:: VORGEGEBENER TEXT ::
„Immunreaktion der Gesellschaft“ – Steffen Mau und Hans Vorländer über die Demos gegen rechts

Für den Zusammenhalt und gegen den Rechtsruck in der Gesellschaft gehen im ganzen Land Hundert­tausende auf die Straße – viele mit selbstgebastelten Plakaten.
„Immunreaktion der Gesellschaft“ – Steffen Mau und Hans Vorländer über die Demos gegen rechts
Autorin: Sally Wilkens 05.03.2024

Seit Anfang 2024 demonstrieren in Deutschland Hundert­tausende gegen Rechts­extremismus. Die Sorge um die Demokratie scheint gerade die gesellschaftliche Mitte zu mobilisieren. Doch ist das ein wirklich nach­haltiger Trend? Wir befragten den Soziologen Steffen Mau und den Politik­wissenschaftler Hans Vorländer.

:: AUFGABE A ::
Gib jede Zeile der Datensätze an, in der das Wort „This“ vorkommt. Groß- und Kleinschreibung ist zu beachten.
Text und Datensätze hängen nicht miteinander zusammen.

:: AUFGEFÜHRTE DATENSÄTZE ::
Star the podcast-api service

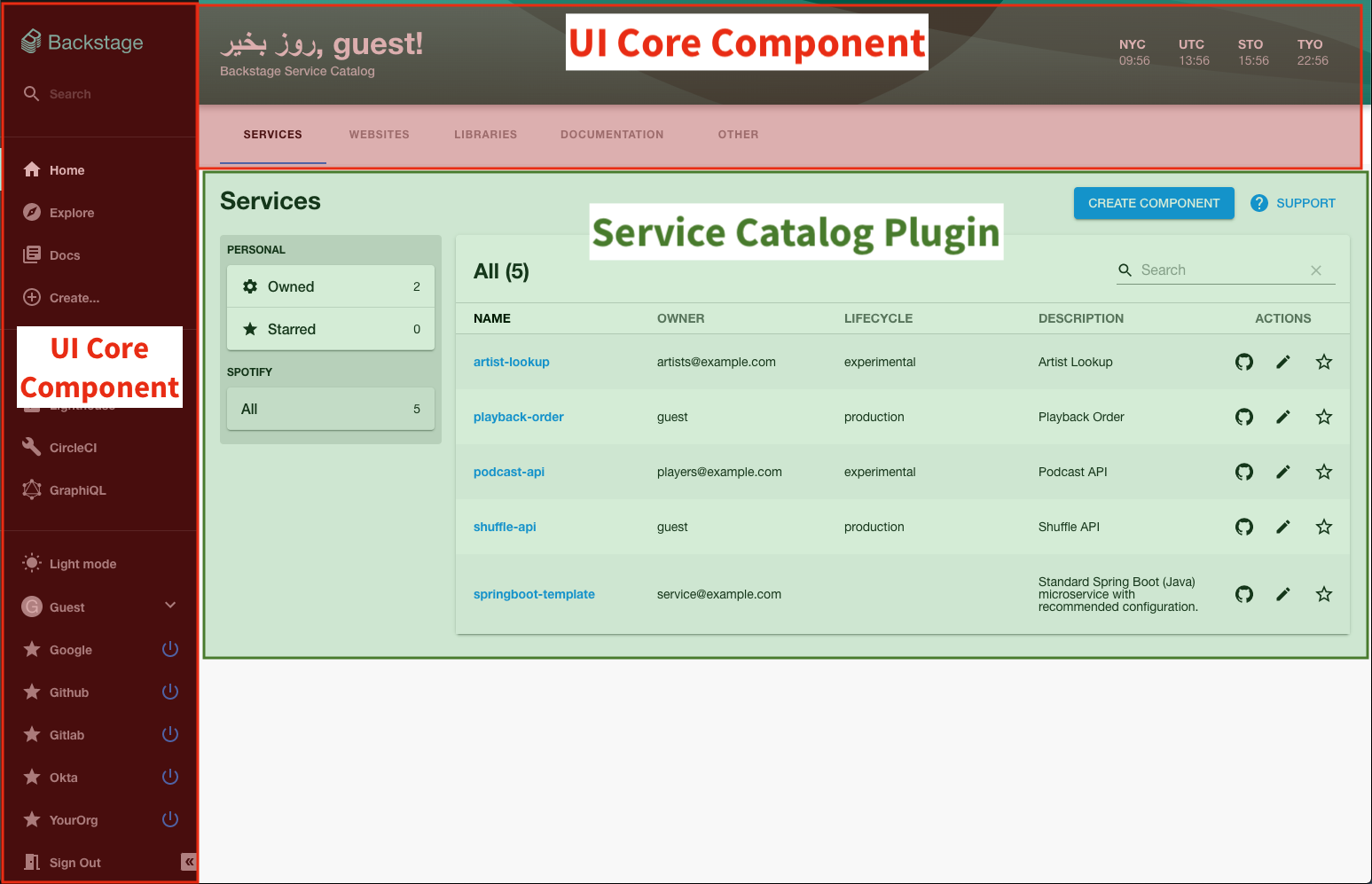coord(1323,472)
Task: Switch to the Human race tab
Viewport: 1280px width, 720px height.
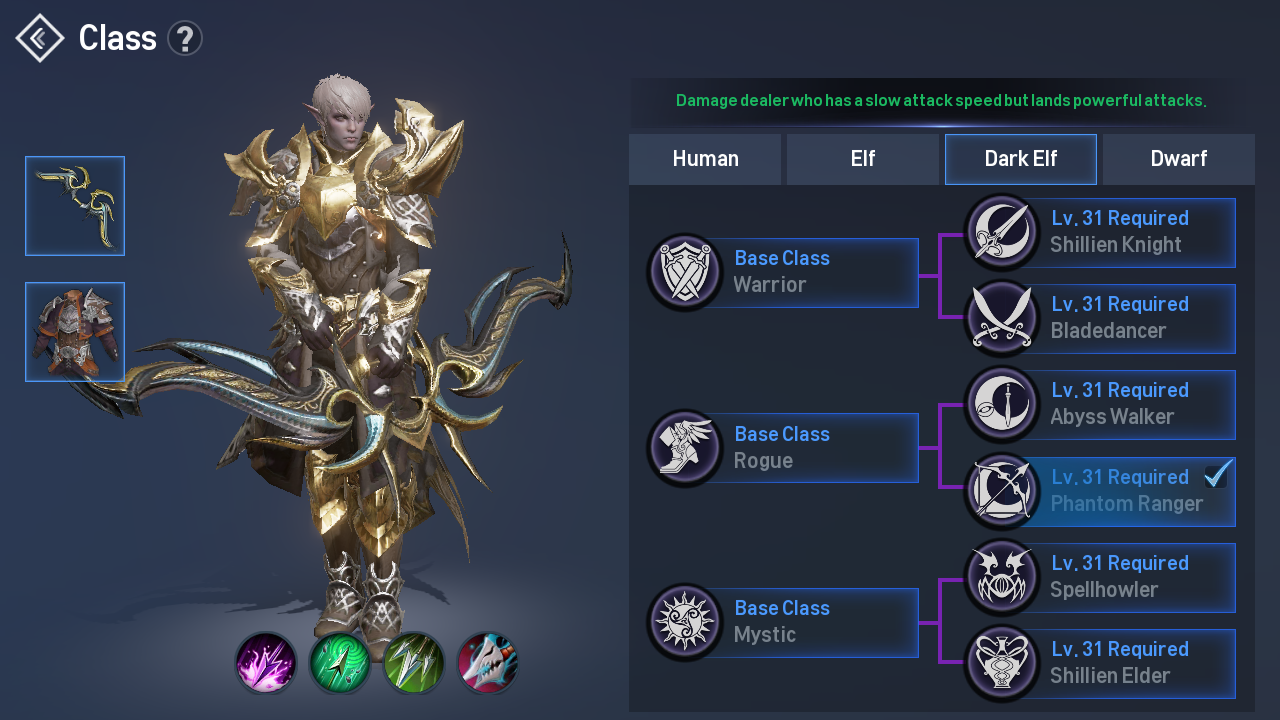Action: pyautogui.click(x=705, y=159)
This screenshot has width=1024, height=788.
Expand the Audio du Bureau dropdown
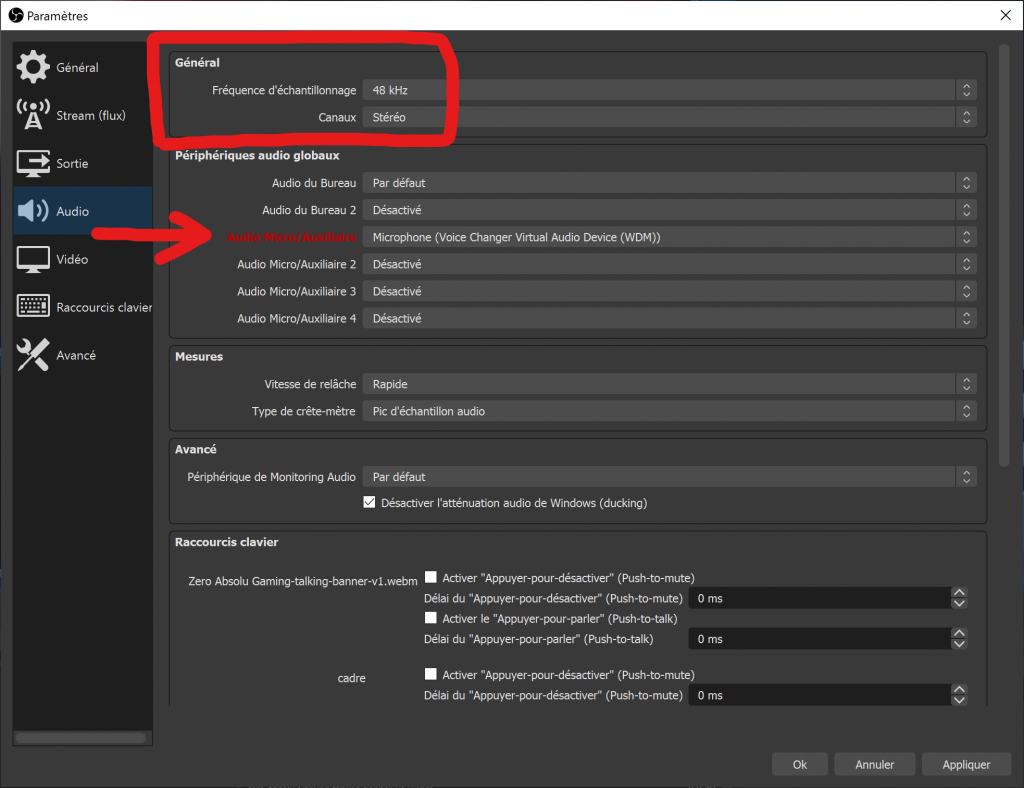click(x=666, y=182)
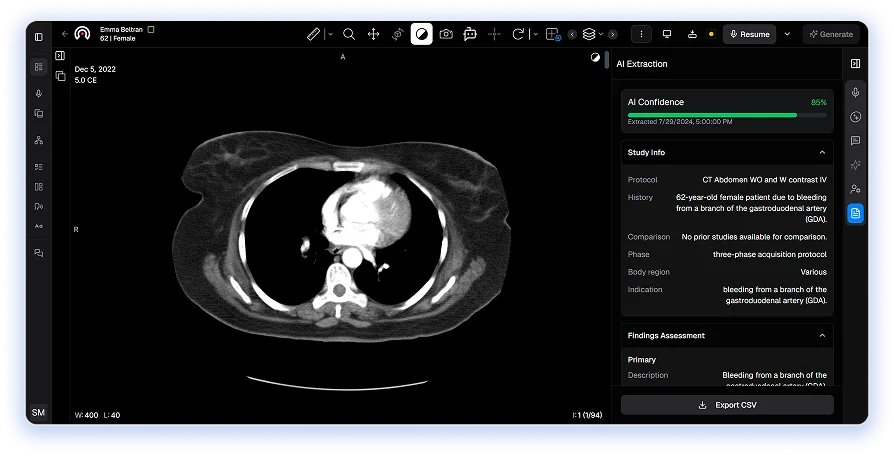Collapse the Findings Assessment section

tap(822, 336)
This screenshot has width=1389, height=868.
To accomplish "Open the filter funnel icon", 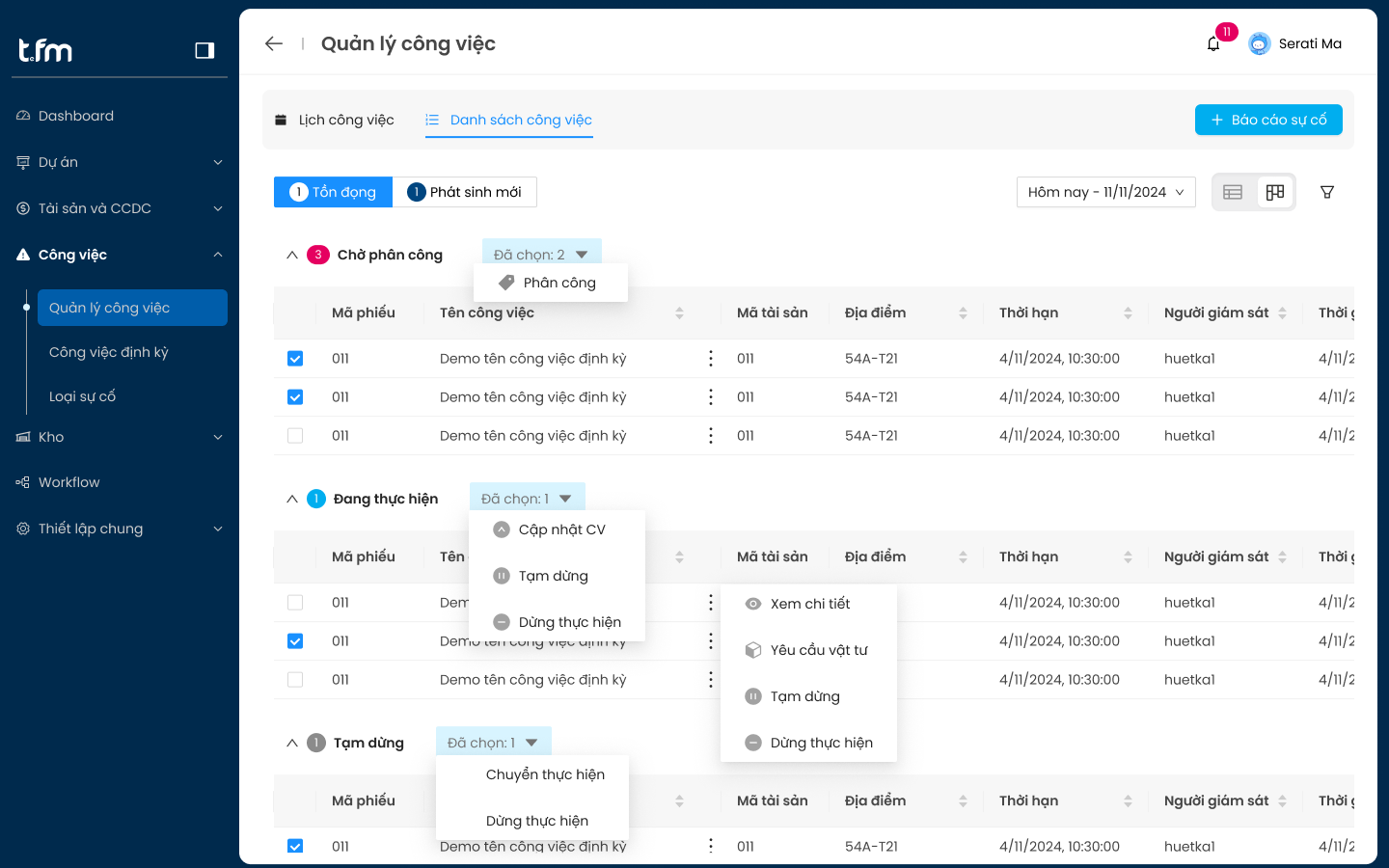I will pos(1327,192).
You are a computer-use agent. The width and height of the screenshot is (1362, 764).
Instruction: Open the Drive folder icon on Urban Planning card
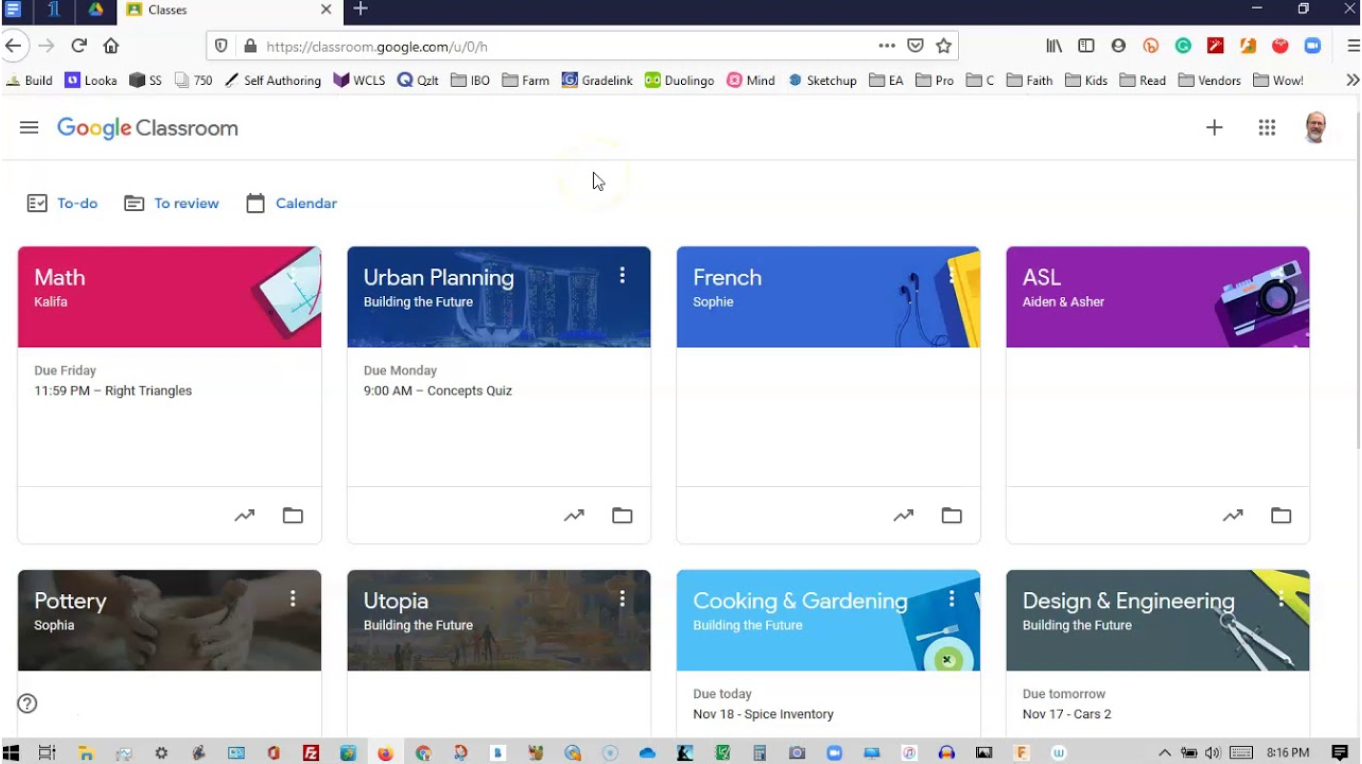[x=622, y=515]

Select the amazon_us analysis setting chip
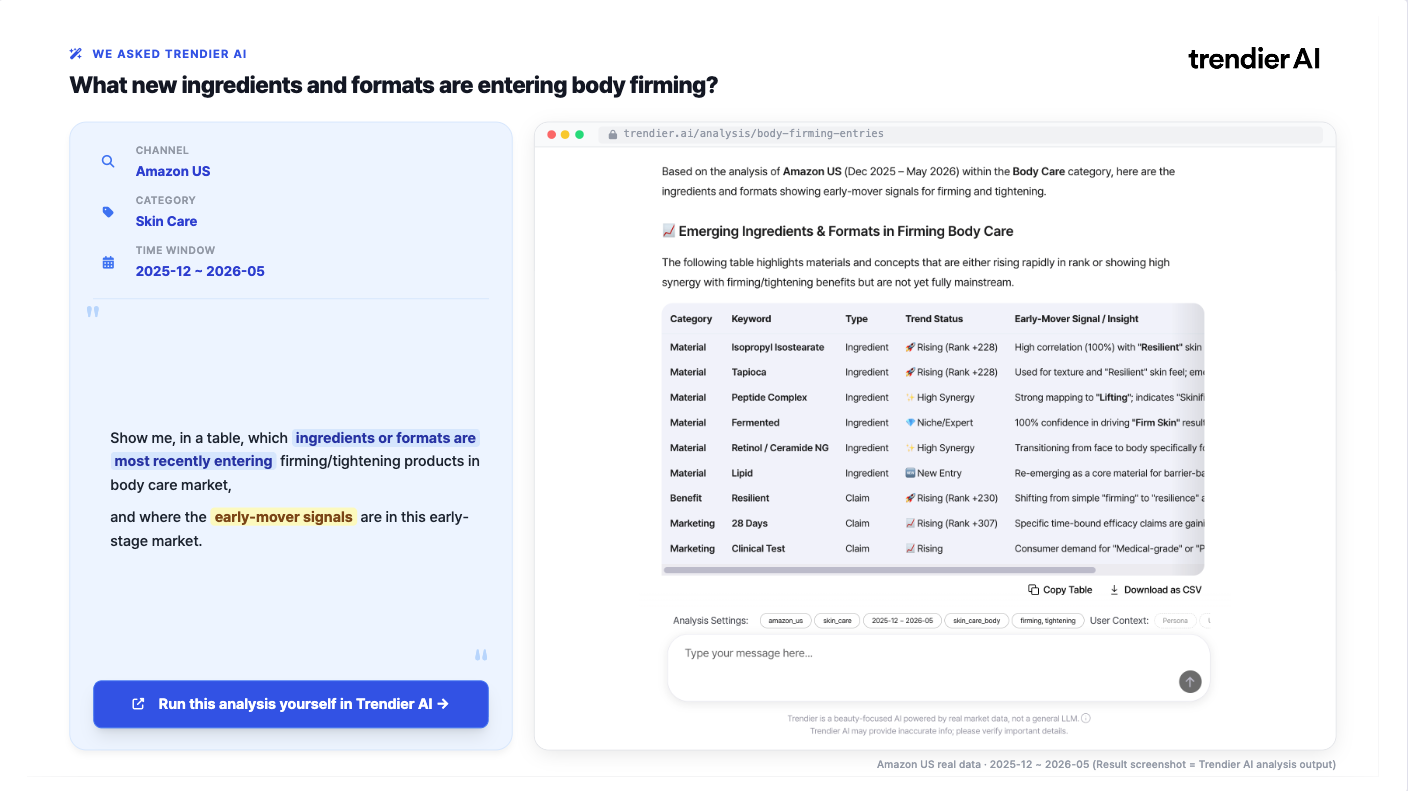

:: AUFGABE B ::
Fasse den Absatz des Textes, der mit „Seit Anfang 2024 demonstrieren“ beginnt, als knappe Stichpunktliste zusammen, ohne seine wesentlichen Fakten wegzulassen.

:: ERGEBNIS A ::
This screenshot has width=1024, height=788.
This screenshot has width=1389, height=868.

:: ERGEBNIS B ::
- Seit Anfang 2024 demonstrieren in Deutschland Hunderttausende gegen Rechtsextremismus.
- Die Sorge um die Demokratie scheint besonders die gesellschaftliche Mitte zu mobilisieren.
- Offen ist, ob dieser Trend wirklich nachhaltig ist.
- Befragt wurden dazu der Soziologe Steffen Mau und der Politikwissenschaftler Hans Vorländer.